I appreciate the effort made by the authors to address my original concerns with the first draft, and I think the revised version is improved. However, in my opinion there are several issues that should be addressed before I would consider the manuscript to be publishable. Importantly, the manuscript requires a careful read-through for typos as there are several throughout.
L1; The title is not very specific. Suggest changing to something like "Benchmark seasonal prediction skill estimates based on regional indices".
L80-82; This statement is a bit trivial, and it's not clear what is being implied in relation to the previous sentence.
L87; Should state what the "perfect model" assumption is. Also, the perfect models don’t just reveal information about persistence in the model (even though this can of course be computed from such simulations). Skill from perfect model simulations comes from a number of sources.
L96; “Sea ice” → sea ice extent
L103; Should note that the first two references are based on statistical models, whereas the third is a conclusion from a dynamical model hindcast study and is only true for winter forecasts. It seems more appropriate to reference that sea ice thickness is an important source of predictive skill for the summer (references below), as this season is the main focus of this paper.

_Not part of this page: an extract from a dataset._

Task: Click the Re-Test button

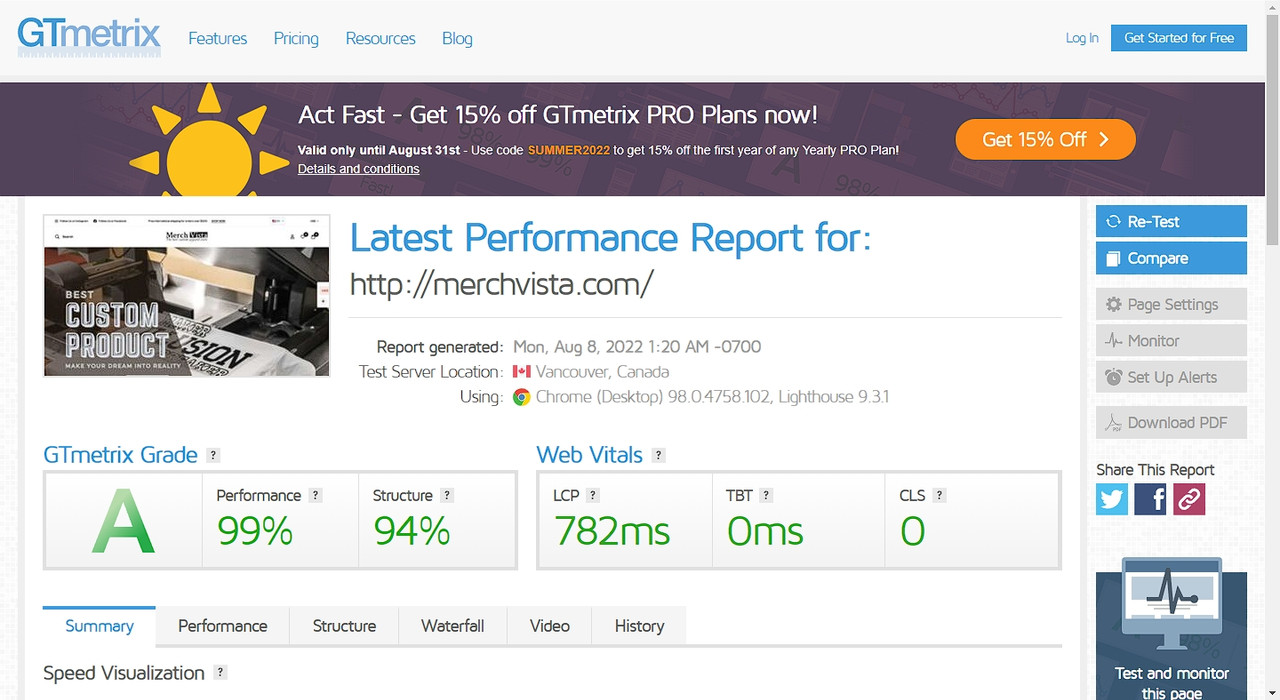Action: pyautogui.click(x=1171, y=222)
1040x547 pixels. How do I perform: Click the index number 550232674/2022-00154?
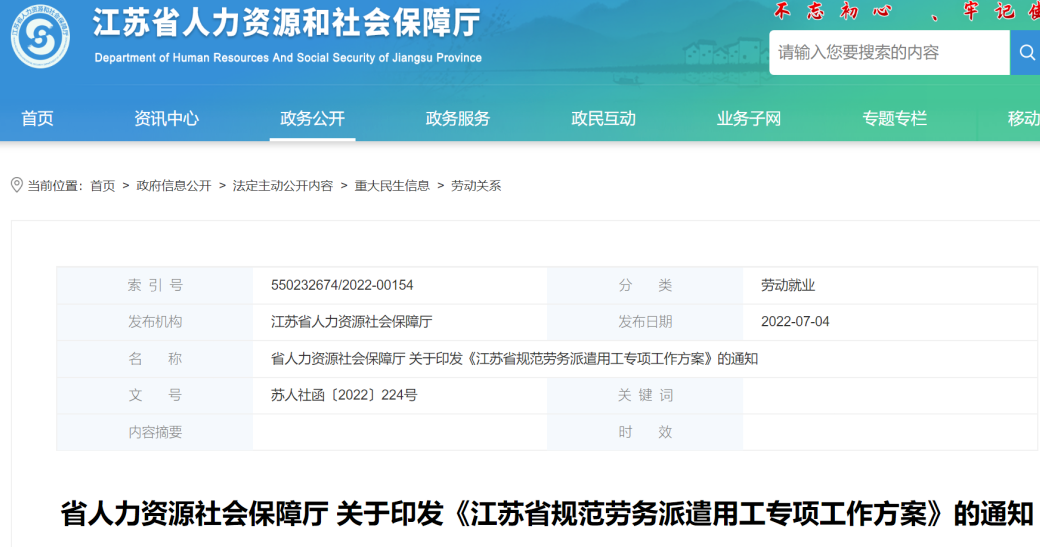click(x=342, y=285)
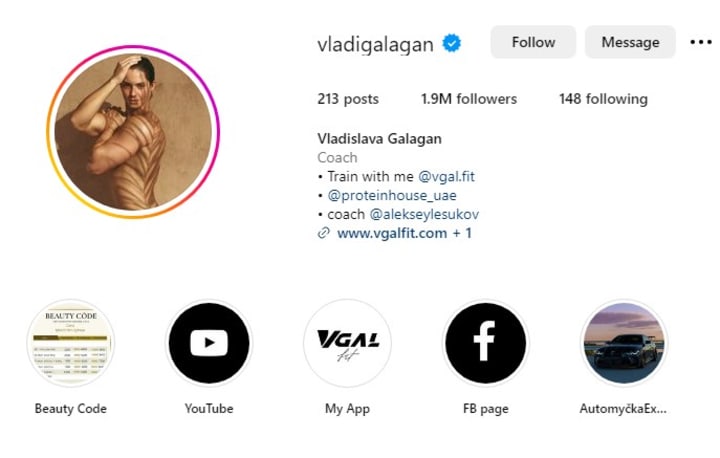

Day, J. J., E. Hawkins, and S. Tietsche, 2014b: Will Arctic sea ice thickness initialization improve seasonal forecast skill? Geophys. Res. Lett., 41, 7566–7575
Collow, T. W., W. Wang, A. Kumar, and J. Zhang, 2015: Improving Arctic sea ice prediction using PIOMAS initial sea ice thickness in a coupled ocean–atmosphere model. Mon. Wea. Rev., 143, 4618–4630
Dirkson, A., W. J. Merryfield, and A. Monahan, 2017: Impacts of sea ice thickness initialization on seasonal Arctic sea ice predictions. J. Climate, 30, 1001–1017
Zhang, Y., C.M. Bitz, J.L. Anderson, N. Collins, J. Hendricks, T. Hoar, K. Raeder, and F. Massonnet, 2018: Insights on Sea Ice Data Assimilation from Perfect Model Observing System Simulation Experiments. J. Climate, 31, 5911–5926
L118; While true, this study is only looking at how the trend impacts the anomaly correlation metric (a strictly mathematical consequence of that metric), whereas the Drobot 2003 study speculated that the statistical relationships between the predictors and the sea ice might change due to evolving physical relationships between them.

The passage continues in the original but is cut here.